[发明专利]攻击检测方法、装置、电子设备及计算机可读存储介质

说明书

本申请提供一种攻击检测方法、装置、电子设备及计算机可读存储介质，属于计算机领域。攻击检测方法包括：首先获取待检测的XML文档；然后基于预设的第一检测规则对所述XML文档中的外部实体进行检测，得到表征所述XML文档中存在XXE攻击概率的第一检测结果；并基于预设的第二检测规则对所述XML文档进行检测，得到表征所述XML文档中存在XXE攻击概率的第二检测结果；最后基于所述第一检测结果和所述第二检测结果，得到目标检测结果。通过两种方式对XML文档进行检测，并综合两个检测结果得到最终的目标检测结果，使得目标检测结果更加准确，进而可以降低误报率，从而无需限制外部实体的引用，也可以防止出现XXE攻击。

技术领域

本申请涉及计算机的技术领域，具体而言，涉及一种攻击检测方法、装置、电子设备及计算机可读存储介质。

背景技术

XXE(Extensible Markup Language eXternal Entity，可扩展标记语言外部实体注入)是一种常见的应用程序漏洞。攻击者可以通过XXE漏洞向服务器发起恶意的请求，例如命令执行、读取服务器文件、内网扫描，DOS(Denial of Service，拒绝服务)等。

目前，通常通过限制外部实体的引用来防止出现XXE漏洞，但是该方式虽然达到了禁用XXE漏洞的效果，但是也极大的影响了xml文档中对外部实体的正常引用，降低了利用XML文档传输数据的效率。

发明内容

本申请提供一种攻击检测方法、装置、电子设备及计算机可读存储介质，以解决现有的通过限制外部实体的引用来防止出现XXE攻击的方式，会降低利用XML文档传输数据的效率的问题。

第一方面，本申请提供一种攻击检测方法，包括：获取待检测的XML文档；基于预设的第一检测规则对所述XML文档中的外部实体进行检测，得到表征所述XML文档中存在XXE攻击概率的第一检测结果；基于预设的第二检测规则对所述XML文档进行检测，得到表征所述XML文档中存在XXE攻击概率的第二检测结果；基于所述第一检测结果和所述第二检测结果，得到目标检测结果。

本申请实施例中，通过两种方式对XML文档进行检测，并综合两个检测结果得到最终的目标检测结果，使得目标检测结果更加准确，进而可以降低误报率，从而无需限制外部实体的引用，也可以防止出现XXE攻击。

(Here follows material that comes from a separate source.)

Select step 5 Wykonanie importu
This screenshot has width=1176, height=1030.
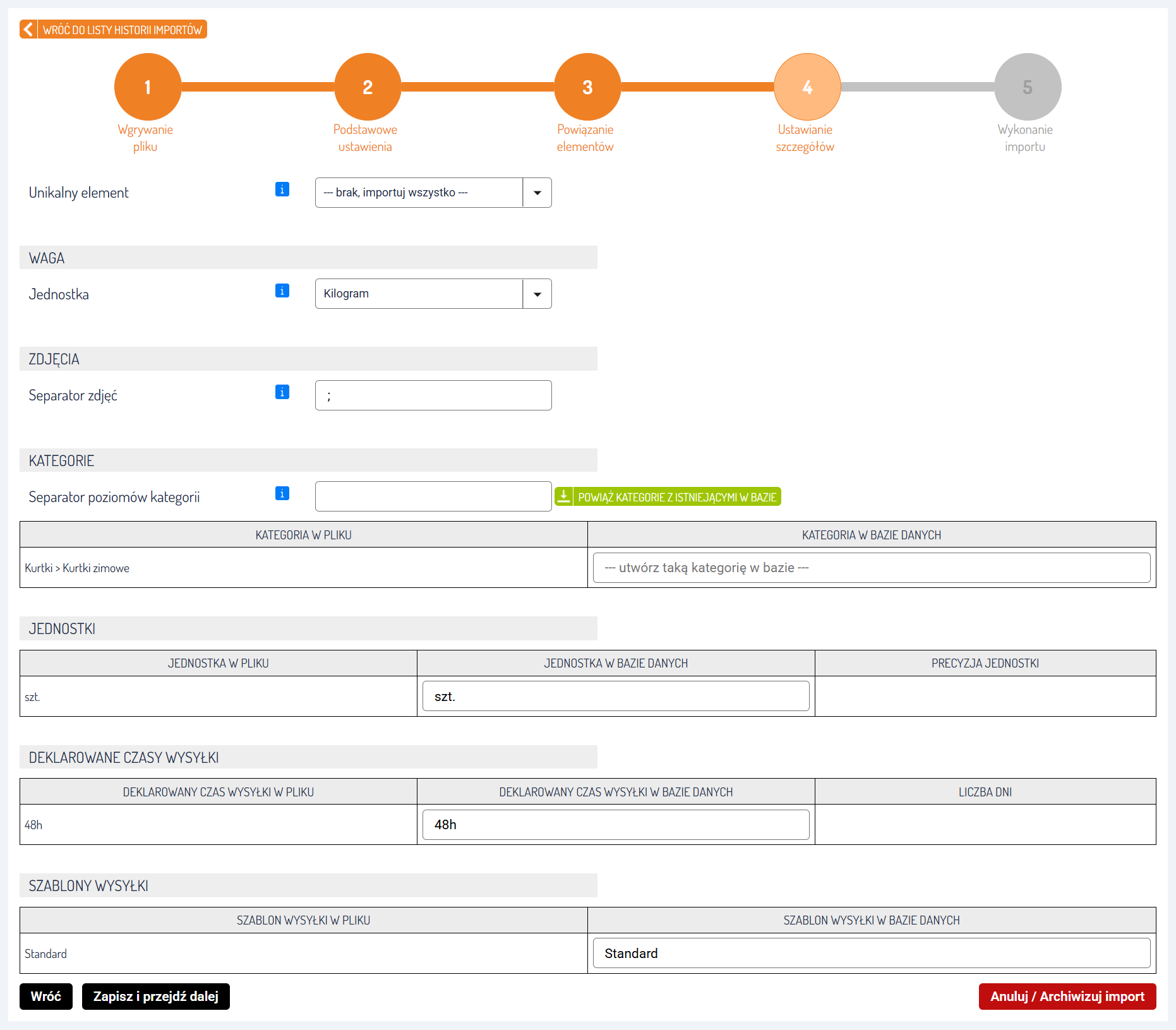pyautogui.click(x=1028, y=87)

结合上述第一方面提供的技术方案，在一些可能的实施方式中，所述获取待检测的XML文档，包括：获取流量数据包；确定所述流量数据包包括有预设关键字段，其中，包含有所述预设关键字段的所述流量数据包为所述待检测的XML文档。

结合上述第一方面提供的技术方案，在一些可能的实施方式中，在所述基于预设的第一检测规则对所述XML文档中的外部实体进行检测之前，所述方法还包括：确定所述XML文档中的外部实体的类型为预设白名单中存在的实体类型。

本申请实施例中，通过确定XML文档中的外部实体的类型是否为预设白名单中存在的实体类型，可以对XML文档进行预检测，从而可以快速排除一部分存在攻击的XML文档。同时，也实现了从实体类型这一维度对XML文档的检测，使得对XML文档的检测更加全面，提高了最终得到的检测结果的准确性。

结合上述第一方面提供的技术方案，在一些可能的实施方式中，在所述基于预设的第一检测规则对所述XML文档中的外部实体进行检测之前，所述方法还包括：在所述XML文档中的外部实体的类型为http或者https时，获取所述外部实体中的域名信息或网络地址；确定所述域名信息或所述网络地址不存在于预设的恶意库中，其中，所述恶意库包括恶意域名和恶意地址。

本申请实施例中，通过对http或者https类型的外部实体中包括的域名信息或网络地址进行检测，可以快速排除与恶意域名或恶意地址相关的XML文档。同时，也实现了从域名信息或网络地址这一维度对XML文档的检测，使得对XML文档的检测更加全面，提高了最终得到的检测结果的准确性。